What would a missile defense system for India achieve?
Manasi alerts me to this Bulletin of the Atomic Scientists article on a possible Indian missile defense system developed with help from the US. As always, the questions to be asked are; Would it work? and What would it achieve?
I have often talked about the recurring problems with conceived US global missile defense systems as pointed out by various experts over the years and the fact that missile defense in one form or the other has been an unrealized dream for US presidents for 40 years. In India missile defense acquires a very different character from the proposed US missile defense systems against supposed ICBMs from Iran or North Korea. Pakistan is a stone's throw away from the Indian border, and as Gopalaswamy in this essay and Mian and others in a more detailed 2003 Science and Global Security article explain, flight time for a missile to reach New Delhi from Pakistan would be about 4-7 mins. What would the Indian authorities do in such a short time? Detecting any such signal and confirming it as a true one would consume all the time needed for authorities to determine it as a hostile missile launch from Pakistan. The detection would be done by the Arrow system that India acquired from Israel that's located about 200 kms from Delhi. But because of this very short flight time, there would be no time for further deliberation and any response would have to be a predetermined one.

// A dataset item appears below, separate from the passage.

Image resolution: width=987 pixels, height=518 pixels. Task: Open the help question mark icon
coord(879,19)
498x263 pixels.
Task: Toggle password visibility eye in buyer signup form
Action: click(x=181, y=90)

As Mian and his colleagues state in their article, there are two forms which predetermined response could take; civil defense and/or retaliation. Retaliation if at all possible in such a short time would have to be very quick. Retaliation against nuclear-tipped missiles would be very difficult in the boost phase (right after the missile lifts off, which gives the defense about 90 seconds to destroy the missile) and extremely dangerous in the terminal phase (the phase before the missile hits the target during which its destruction could nonetheless cause great damage to the home territory). As both articles state, with such predetermined responses the threat of false alarms and nuclear conflict increases, an assertion borne out by several close calls during the Cold War even when the response time was much longer.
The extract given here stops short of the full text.